The short answer is: it is not mandatory, but it is greatly appreciated.
Tipping in restaurants in Tenerife
A 10% tip is more than enough for a meal in a restaurant, but if you don't have change on you, you can also round up to the next round number to make it easier. For example, if you get a 46,5 Euros bill in a restaurant, a 3,5 Euros tip will do (no need to be super precise).
When going out to bars people tend to tip less, maybe 0,5 cents or 1 Euro when just grabbing a couple of beers during the day.
Taxi tipping in Tenerife
With taxis the situation is a bit more complicated, as some of them won't return you any change unless you state to them how much you want back.
For example, if paying for a 6 Euros taxi ride with a 10 Euro bill, state to the driver that you need 3 Euros back (if you want to leave him a 1 Euro tip). Or you could try and keep some change on you for taxi rides and then pay the driver with the exact amount you want to leave him, including tip.
The 7% IGIC tax is not a tip
Whne you on your bill the 7% IGIC tax, this doesn't mean that it's a tip for the service you got.
IGIC stands for Canary Island General Indirect Tax and it's a specific tax applied instead of VAT (it's not a tip that the staff has already included in the bill for you).
Hotel staff tipping in Tenerife
Again, this is not required, but much appreciated, especially by maids, who work for very low wages.

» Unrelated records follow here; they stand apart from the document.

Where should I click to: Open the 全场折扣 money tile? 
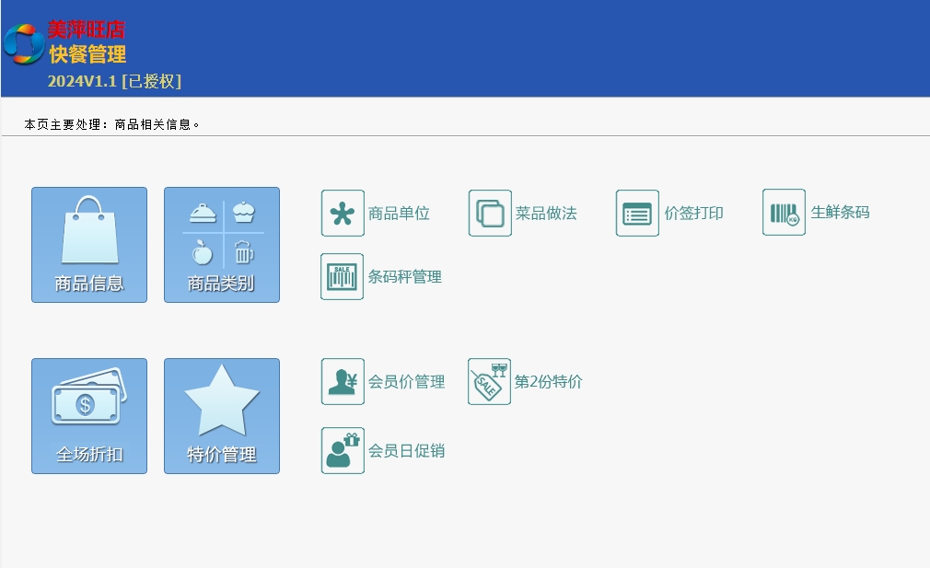click(x=89, y=416)
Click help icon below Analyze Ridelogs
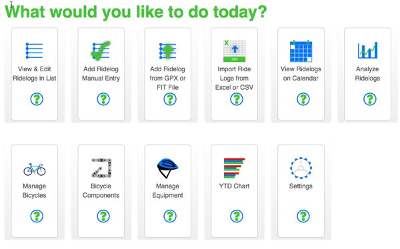 click(369, 99)
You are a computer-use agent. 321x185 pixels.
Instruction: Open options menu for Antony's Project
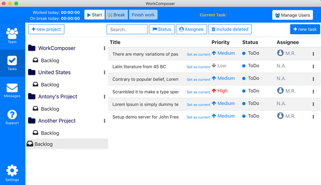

Most people will leave the equivalent of a couple of euros per day or 10 euros for the week, at the end of their stay, in an enveloped marked clearly, so that there's no misunderstanding (if not stated clearly that the amount of money is a tip, the maids might thing you have forgotten the money in your room and will turn it in at reception, to avoid being accused of stealing it).
There's no need to worry too much about tipping etiquette in Tenerife or the rest of the Canary Islands. In most cases it's enough to just round up the sum to an even amount (depending on the initial sum of course).